- Original author: State of Wisconsin
- Website: wcca.wicourts.gov

= Wisconsin Circuit Court Access =

Website

Wisconsin Circuit Court Access is a website that provides access to some circuit courts records of Wisconsin. The website displays the case information entered into the Consolidated Court Automation Programs (CCAP) case management system by court staff in the counties where the case files are located. The court record summaries provided by the system are all public records under Wisconsin open records law sections 19.31-19.39 of the Wisconsin Statutes.

WCCA was created in response to an increasing number of requests for court records from district attorneys, sheriffs’ departments, and other court business partners. Title companies, abstractors, members of the media and the general public have also benefited from WCCA.

Since WCCA was implemented on January 1, 1992 in Vilas County, Wisconsin it has steadily expanded to all Wisconsin counties. The last county that joined the online system was Portage County in 2008. The website averages about a million data requests a day. It also has generated privacy concerns.

==Oversight==
Appointed by the director of state courts, the WCCA Oversight Committee serves as an advisory board on policy issues related to the WCCA Web site.

The original WCCA Oversight Committee was convened in 2000. This committee was instrumental in the development of a comprehensive policy that addresses electronic access to circuit court records. The committee is being reconvened to review and possibly modify this policy based on feedback received in the intervening years about the information available on the WCCA Web site.

In 2006, changes were made to the system that included a glossary of legal terms, a caution to employers regarding job discrimination, a decrease in the amount of time certain records remain public and an executive summary page.

== Controversy ==

Personal information appearing in court records is protected by Wisconsin statutes only in limited circumstances. Wisconsin case law has said that even if the information may be harmful to an individual's reputation or privacy, that is not sufficient to allow a judge to seal a court record. Those who feel their safety is at risk may petition the court to remove their addresses from the online record of a non-criminal case.

Wisconsin law allows a judge to "expunge" a case in only two situations, both involving youthful offenders:

- Misdemeanors committed by person under age 25. If the judge ordered expunction upon successful completion of the sentence, the record can be expunged. See §973.015, Wis. Stats.
- Adjudication of a juvenile delinquent. A juvenile who has been adjudged delinquent can, upon reaching age 17, petition the judge for expunction of the juvenile adjudication. See §938.355, Wis. Stats. (WCCA does not display juvenile adjudications because they are not public records.)

An expunged case is sealed by the clerk of court and is available to be viewed only with a court order. If the judge properly orders a case expunged, any reference to it will be removed from WCCA. A judge has no other authority or power to expunge cases, and there are no similar provisions for other types of cases.

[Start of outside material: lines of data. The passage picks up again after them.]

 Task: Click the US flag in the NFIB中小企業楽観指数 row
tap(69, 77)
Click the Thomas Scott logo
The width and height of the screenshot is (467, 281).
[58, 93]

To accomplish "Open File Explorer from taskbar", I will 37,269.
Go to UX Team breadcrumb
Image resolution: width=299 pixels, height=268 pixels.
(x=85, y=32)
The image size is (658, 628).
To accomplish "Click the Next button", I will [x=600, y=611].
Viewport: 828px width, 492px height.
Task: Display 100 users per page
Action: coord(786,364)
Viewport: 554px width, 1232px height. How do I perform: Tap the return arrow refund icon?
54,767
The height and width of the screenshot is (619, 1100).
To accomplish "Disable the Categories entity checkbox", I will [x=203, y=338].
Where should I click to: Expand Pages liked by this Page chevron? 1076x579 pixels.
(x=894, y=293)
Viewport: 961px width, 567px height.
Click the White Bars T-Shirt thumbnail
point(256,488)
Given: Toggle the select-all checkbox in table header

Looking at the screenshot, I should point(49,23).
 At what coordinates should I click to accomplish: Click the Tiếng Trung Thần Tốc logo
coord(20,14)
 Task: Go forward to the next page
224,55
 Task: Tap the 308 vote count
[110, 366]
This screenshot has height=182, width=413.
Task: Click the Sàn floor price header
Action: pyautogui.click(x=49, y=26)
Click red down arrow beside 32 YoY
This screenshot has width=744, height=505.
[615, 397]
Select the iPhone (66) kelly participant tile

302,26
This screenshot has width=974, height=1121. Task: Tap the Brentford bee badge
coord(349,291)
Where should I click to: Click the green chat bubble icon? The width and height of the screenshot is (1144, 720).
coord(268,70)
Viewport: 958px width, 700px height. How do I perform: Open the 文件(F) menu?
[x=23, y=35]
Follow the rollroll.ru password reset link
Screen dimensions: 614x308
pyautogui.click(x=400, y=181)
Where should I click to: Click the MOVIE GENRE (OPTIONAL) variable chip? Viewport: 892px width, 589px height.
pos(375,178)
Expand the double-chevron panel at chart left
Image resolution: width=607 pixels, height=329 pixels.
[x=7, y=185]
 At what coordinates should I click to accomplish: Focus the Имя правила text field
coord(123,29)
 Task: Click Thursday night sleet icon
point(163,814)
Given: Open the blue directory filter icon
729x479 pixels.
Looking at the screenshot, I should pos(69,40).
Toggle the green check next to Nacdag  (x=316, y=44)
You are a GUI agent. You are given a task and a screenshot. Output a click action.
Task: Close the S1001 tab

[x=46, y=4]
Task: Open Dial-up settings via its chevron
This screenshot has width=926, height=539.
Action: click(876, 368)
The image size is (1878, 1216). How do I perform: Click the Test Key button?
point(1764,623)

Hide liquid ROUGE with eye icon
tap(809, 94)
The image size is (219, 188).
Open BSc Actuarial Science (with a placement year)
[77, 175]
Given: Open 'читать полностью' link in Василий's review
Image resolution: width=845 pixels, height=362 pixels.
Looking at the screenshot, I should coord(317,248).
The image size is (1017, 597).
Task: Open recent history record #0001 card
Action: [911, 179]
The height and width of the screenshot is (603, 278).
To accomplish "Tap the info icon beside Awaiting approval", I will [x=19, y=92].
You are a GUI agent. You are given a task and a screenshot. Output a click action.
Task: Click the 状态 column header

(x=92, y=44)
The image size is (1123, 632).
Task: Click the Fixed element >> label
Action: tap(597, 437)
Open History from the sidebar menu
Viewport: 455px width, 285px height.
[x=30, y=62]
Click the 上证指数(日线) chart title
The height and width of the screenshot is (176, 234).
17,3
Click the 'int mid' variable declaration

Privacy advocate and Wisconsin State Assembly Representative Marlin Schneider, who is on the CCAP Oversight Committee, has said:

This easy access to information via computer constitutes a serious threat to individuals' reputations, job applications, housing and even getting a date. It has been used for identify theft, election mischief, and needs to be controlled. In a state which prides itself on access to information it is unlikely that anything will be done about this until a Supreme Court Justice or Governor is the victim of this insidious system.

Judge Gary Carlson of the Wisconsin Circuit Court, who served on the CCAP Creation Committee and continues to serve on the Oversight Committee, has said that people should be able to find out if someone served time. He said public records are public whether it's on the Internet or a hard-copy file. Judge Carlson said,

These are public records. These are the people's records. They're not mine. They're not yours. The people have paid for these records. They own them. They're their records. And they're entitled to see what is going on in their court system.

Free information advocates argue that WCCA does not contain any more personal information than the phone book - it does not include Social Security numbers - so it does not make identity theft any easier. Others argue that it does make identity theft easier because it contains information on gender, race, and birth date, which are not included in a phonebook.